While I certainly admire those crafty moms with Etsy stores or the amazing patience to start a daycare, I'm known more for my ideas and problem-solving skills.  Many people mistakenly assume that you have to provide a service in your home or sell a tangible product to make a living as a work-at-home mom.  However, here are 5 ways to use what's in your head to create a little cash for your family.

1. Create lesson plans.  So many moms are homeschooling these days, and many more just want to keep kids busy with educational activities that they can do after school, on the weekend, and during boring summers.  If you have ideas for teaching kids how to learn (whether it be printables, lesson plans, or study tips), you can create printable documents that can be sold online at a profit. You can get started designing and selling your plans at sites like TeachersNotebook.com - which lets you keep 100% of your profits for items you sell!

2. Consult for businesses.  If you've ever done anything successfully, there's an opportunity for you to consult for someone. Just what you consult about depends on your experiences.  Generally, if anyone has ever asked you "how do you do that?", you have the chance to consult professionally.  Examples of consulting businesses that friends of mine have started have included:
  • daycare consultant - helps new daycare facilities get up and running, apply for grants, and become state accredited
  • social media consultant - teaches business how to run successful social media campaigns, as well as interact with customers via social media
  • business coach - helps moms with the details of running a small business, including handling payroll, finding affordable materials, and paying taxes
Note that you aren't usually doing any of the tasks for them.  Consultants earn money by listening to the issues or concerns and then brainstorming viable solutions that can be implemented.  Some consultants charge a one time or hourly fee.  Others can be put on retainer ($400 - $4,000 a month for unlimited services.)

3.  Make menus.  Have you seen all the interest that has been generated for moms to create healthy, affordable meals that fit into their schedules?  Moms are making money with all things menu-related, whether it be via virtual cookbooks, membership sites, menu planners, or the actual plans themselves. 

4.  Give webinars.  If you have a  particular story to tell or skill to teach, and you can't do it via a document, you may be the perfect candidate to share your knowledge via a webinar.  Setting one up is a cinch, provided you have the right equipment.  Webinar topics have ranged from how to declutter your home to disciplining children.   Sites like GoToWebinar can help you get started for free.

5.  Creat ebooks.  Some ebooks are as professional as those put out by major publishing houses (and they take years to get right.)  If you just want to share a small amount of information (like 10 reasons to start a particular business, for example), most of the services offered by Amazon should work.

Have you been able to make a little extra cash by turning your ideas into help for others? I'd love to hear about it!  Feel free to link to your product in the comments.


  1. These are great ideas and you gave me an idea for a new way to earn with what I know.

    I do know people who have done eCourses. They are relatively cheap and simple to make, I assume and heard. I haven't done any. But I have grabbed a few and they are really nice if you don't like to read.

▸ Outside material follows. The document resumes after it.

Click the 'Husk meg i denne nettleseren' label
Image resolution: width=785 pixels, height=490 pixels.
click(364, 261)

  2. So glad we could inspire you! I get some of my best ideas from other moms, and there is so much opportunity these days. Good luck, and let us know what you end up doing!

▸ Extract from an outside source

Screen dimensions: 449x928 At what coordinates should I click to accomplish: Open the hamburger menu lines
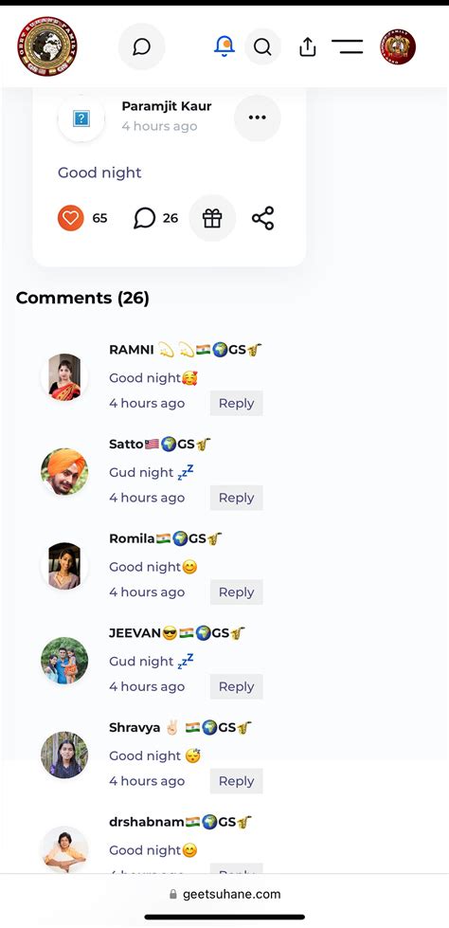click(x=348, y=46)

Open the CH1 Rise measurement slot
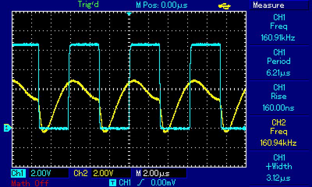pos(278,97)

  3. I love the consultant idea. I had a local business approach me about getting a blog set up. I don't really have the time to give my advice away for free. (Advice I spent six years learning about on my own.) But I'm also not interested in creating a new "job" for myself by doing all their blogging and social media work. A consultant role would be perfect so you've given me some food for thought. Thanks!

  4. Hi, Julie! I have had the same things happen to me, and after either ignoring inquiries because I don't have time to answer or giving away info for free, my husband said, "Why don't you offer to charge for the info?" I don't have time to write ebooks and such right now, but I always have time for an hour phone call where I can charge a consultant fee. Good luck!